For starters, I expected the reindeer to look at me with gratitude, acknowledging I had liberated her, pupils swelling in adoration, the way they do in Disney films. I expected her to meander towards me, nuzzle at my neck and gently place her antlers either side of my head, cradling me with her horns. I expected to stand there, gently stroking her, breathing in her scent – the smell of Christmas. ‘I love you,’ I’d whisper. ‘Moo,’ she would reply – or something close to that. (My reindeer is a little rusty.)

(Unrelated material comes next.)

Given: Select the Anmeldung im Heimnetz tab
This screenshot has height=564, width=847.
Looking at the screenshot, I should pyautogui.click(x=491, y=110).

Well, I didn’t get any of that. What I did get was a psycho quarter-ton hot-water bottle with attitude. The first thing the reindeer did once my hand hit the rope was roll her eyes in my direction. Then she started moving. I had expected her to be strong, just not that strong. Also, what I hadn’t reckoned on was her sheer speed. Reindeer can hit speeds of up to fifty miles an hour when they want to. And this one wanted to. Suddenly I was running through the slush full tilt trying to keep hold of the rope, until the pace became too much and my arm nearly left its socket. I let go of the rope, and off into the distance hurtled Brenda’s reindeer.
‘There’s a moose loose!’ I shouted in the heat of the moment. I regret it. It was neither funny nor the correct species of deer. And therefore even less funny.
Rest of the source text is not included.